### Passage shown
━━━━━━━━━━━━━━━━━━━━

Final request if that's ok, any info on charges to look out for with pensions?
Hi LH84
It's clear from your posts that finance and pensions is not your area. I think in your case it really would be worthwhile seeing an IFA who can go through it all with you.
Ultimately, it comes down to your appetite for risk. An IFA will ask you to fill in a questionnaire so they can find out about your risk profile and they can make suggestions tailored to your circumstances.
Pensions are a really important issue if you want to have a comfortable old age, so it really is worthwhile spending some time taking advice. The sooner you start the better.
How long did you take choosing your last mobile phone? I know I went into several shops and spent a few months trying to understand them before I signed up to my last contract. A pension is a much more expensive and important purchase than a phone, so if you have no experience I think you would do yourself a favour by making an appointment with an IFA.0 -
But at 30 dont go for too low of a risk as you wil have over 25 maybe 30 years or more for it to grow.
So, remember one important (and easy ) thing. 80 into a pension becomes 100 overnight. So, you'd have to lose more than 20% (which is a huge loss) before you lost any of your own money.
On top of that, you are investing into a pension monthly. So each month you buy x units. but if they units went down in value (ie the market went down), you'd get more units each month ie x+y units.

━━━━━━━━━━━━━━━━━━━━

### Dataset extract
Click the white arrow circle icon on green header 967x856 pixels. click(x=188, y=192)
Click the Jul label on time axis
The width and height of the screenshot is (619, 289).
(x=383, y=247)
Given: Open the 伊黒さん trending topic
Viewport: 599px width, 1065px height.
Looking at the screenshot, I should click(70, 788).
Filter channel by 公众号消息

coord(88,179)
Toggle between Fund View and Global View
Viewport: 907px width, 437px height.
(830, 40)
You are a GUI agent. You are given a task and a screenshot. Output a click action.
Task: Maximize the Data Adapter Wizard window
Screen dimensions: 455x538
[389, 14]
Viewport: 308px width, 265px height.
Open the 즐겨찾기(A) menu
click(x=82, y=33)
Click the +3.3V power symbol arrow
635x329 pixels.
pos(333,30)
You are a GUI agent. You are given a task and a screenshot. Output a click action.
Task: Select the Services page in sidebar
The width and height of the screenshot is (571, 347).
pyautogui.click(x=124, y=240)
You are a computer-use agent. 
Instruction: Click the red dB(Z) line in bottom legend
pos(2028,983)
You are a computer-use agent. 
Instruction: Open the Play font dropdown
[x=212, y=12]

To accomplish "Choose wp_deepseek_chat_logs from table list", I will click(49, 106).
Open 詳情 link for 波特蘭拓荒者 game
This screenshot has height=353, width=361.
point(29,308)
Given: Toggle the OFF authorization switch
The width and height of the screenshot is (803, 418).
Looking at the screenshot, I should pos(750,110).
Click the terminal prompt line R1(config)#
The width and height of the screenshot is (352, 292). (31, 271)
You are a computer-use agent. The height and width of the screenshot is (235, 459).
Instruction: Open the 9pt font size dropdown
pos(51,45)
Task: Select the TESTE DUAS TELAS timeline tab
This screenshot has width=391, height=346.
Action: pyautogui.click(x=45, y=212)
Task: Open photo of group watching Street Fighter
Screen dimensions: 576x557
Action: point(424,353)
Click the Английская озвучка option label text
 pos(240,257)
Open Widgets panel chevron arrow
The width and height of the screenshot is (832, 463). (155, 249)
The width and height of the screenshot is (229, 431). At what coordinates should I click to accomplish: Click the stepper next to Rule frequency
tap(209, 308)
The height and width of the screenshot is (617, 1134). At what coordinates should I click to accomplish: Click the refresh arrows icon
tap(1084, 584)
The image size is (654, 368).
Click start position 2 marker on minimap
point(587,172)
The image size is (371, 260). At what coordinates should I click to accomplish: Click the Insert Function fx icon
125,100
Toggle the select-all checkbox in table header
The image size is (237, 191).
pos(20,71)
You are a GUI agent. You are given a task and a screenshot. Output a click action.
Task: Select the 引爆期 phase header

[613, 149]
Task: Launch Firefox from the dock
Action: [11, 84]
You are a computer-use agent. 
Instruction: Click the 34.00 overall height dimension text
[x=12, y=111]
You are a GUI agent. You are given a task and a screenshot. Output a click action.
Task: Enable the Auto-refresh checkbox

━━━━━━━━━━━━━━━━━━━━

### Stated task 1
In the pension discussion, what does 80 paid into a pension become overnight?
### Stated task 2
What does the pension discussion say an IFA will or can do? List each one.

### Exercise response 1
100

### Exercise response 2
- Go through it all with you
- Ask you to fill in a questionnaire
- Find out about your risk profile
- Make suggestions tailored to your circumstances